When God sounds like Elsa
Contributor
Written by
Jennifer Jodziewicz
September 2016
Contributor
Written by
Jennifer Jodziewicz
September 2016

On my birthday last week, I bought myself a gift. This box of lovely, beautiful, hummingbird note cards. I put them on my desk to have them at-the-ready whenever the urge struck to write someone a note. Just seeing the cards nearby made me smile.

Then, towards the end of the week, they disappeared. We have a big-hearted 7-year-old who believes that if she sees something with her eyes, anything, then it must belong to her. She then believes she has free reign to do whatever she pleases with whatever she has seen that pleases her. (Does anyone else have this problem??)

In hunting for the cards, I found them in her make-believe classroom for stuffed animals and barbie dolls, and she had written notes (messing up on the majority of them, and starting over on a new card each time) to her new classmates in school...

With this constant battle in our house, each discovery of a personal item I have been searching for and then find in her possession gets me just a bit more irate and irritated... This time I felt quite the explosion beginning to rumble, and I was ready to erupt... I just had to find her!

But then this still small voice said, "Let it go." Yes, sometimes God's voice sounds like Elsa.
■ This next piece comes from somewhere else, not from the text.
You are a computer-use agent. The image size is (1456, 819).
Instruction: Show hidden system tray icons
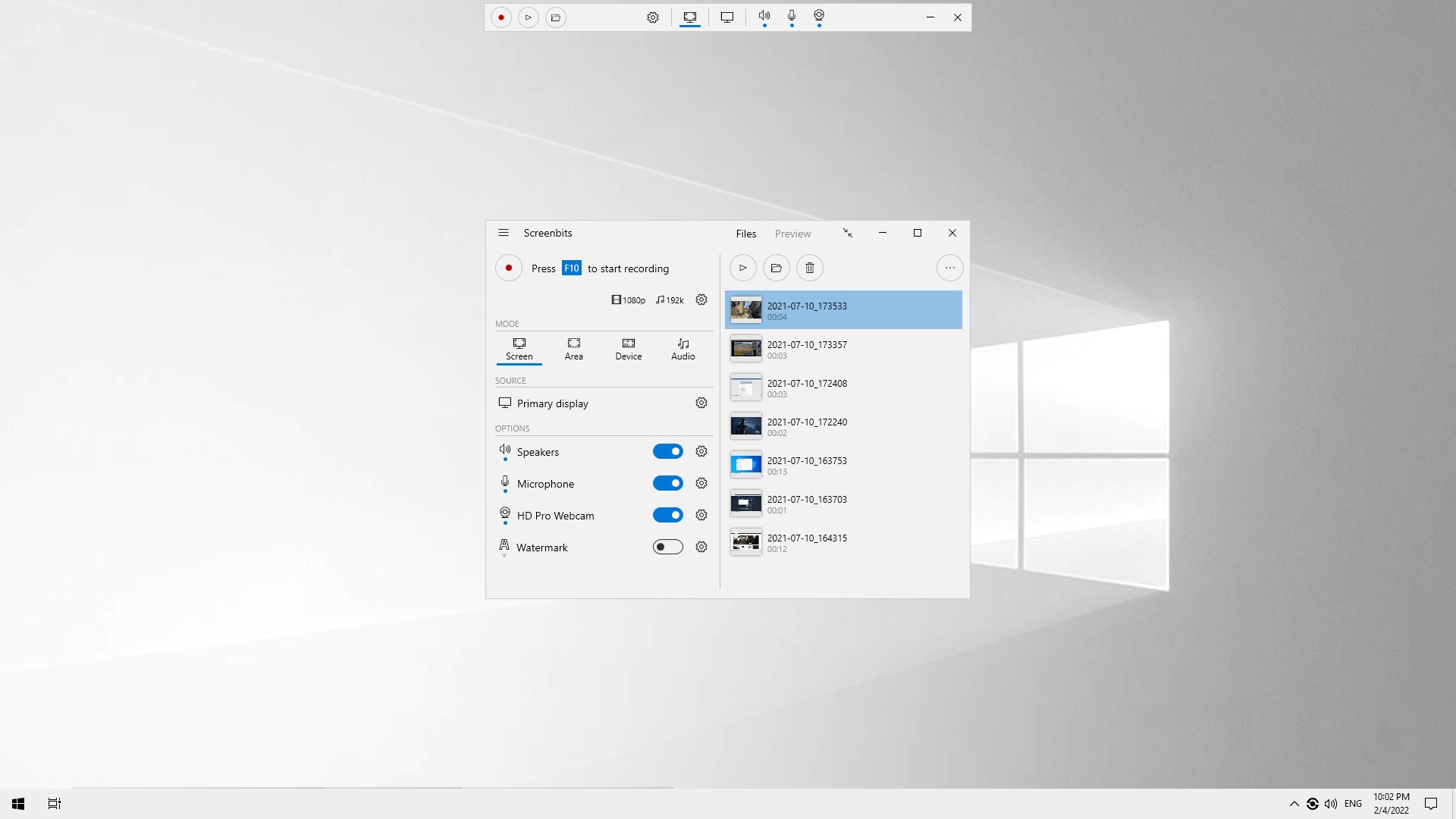1294,804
I argued. "But she has to learn she just can't take my things!! THEY'RE MINE!" Again the voice says, "Let it go."

I took a few more deep breaths, just as a bright-eyed, excited little girl runs into the room. "Mommy, look! I'm writing notes to my friends!"

"Yes, I see that." I pursed my lips into a smile, patted her on the head as she sat down to continue her notes... on my cards... and I walked out of the room... and I let it go.

Yesterday, I got a package in the mail. A belated birthday package from my dear Aunt Soni, with a wonderful letter updating me about my family in Indiana, and do you know what else was in that package? THESE HUMMINGBIRD NOTE CARDS! THE EXACT CARDS! MY CARDS!

Oh how silly I would have felt had I not just 'let it go.' How futile my tantrum would have been had I ranted about ownership of paper while crushing the generous spirit of a little girl who simply wanted to write notes to her friends. How thankful I am that I am reminded about stewardship and being a good steward of everything God has put under our care (especially our children), and releasing our 'felt rights' of ownership over the things of this world.

I am so thankful I simply let it go, even though that was not at all what I wanted to do at the time.

Now with even more significance, these cards sit on my desk. As I smile, looking at these cards, they represent the very whisper of God in my life telling me that He sees me, He knows what I need before I even ask, He is always working on my behalf in ways I will never know, and He uses people in our lives to bless us, love on us, and remind us of His everlasting love.

Sometimes, we really do have to just let it go.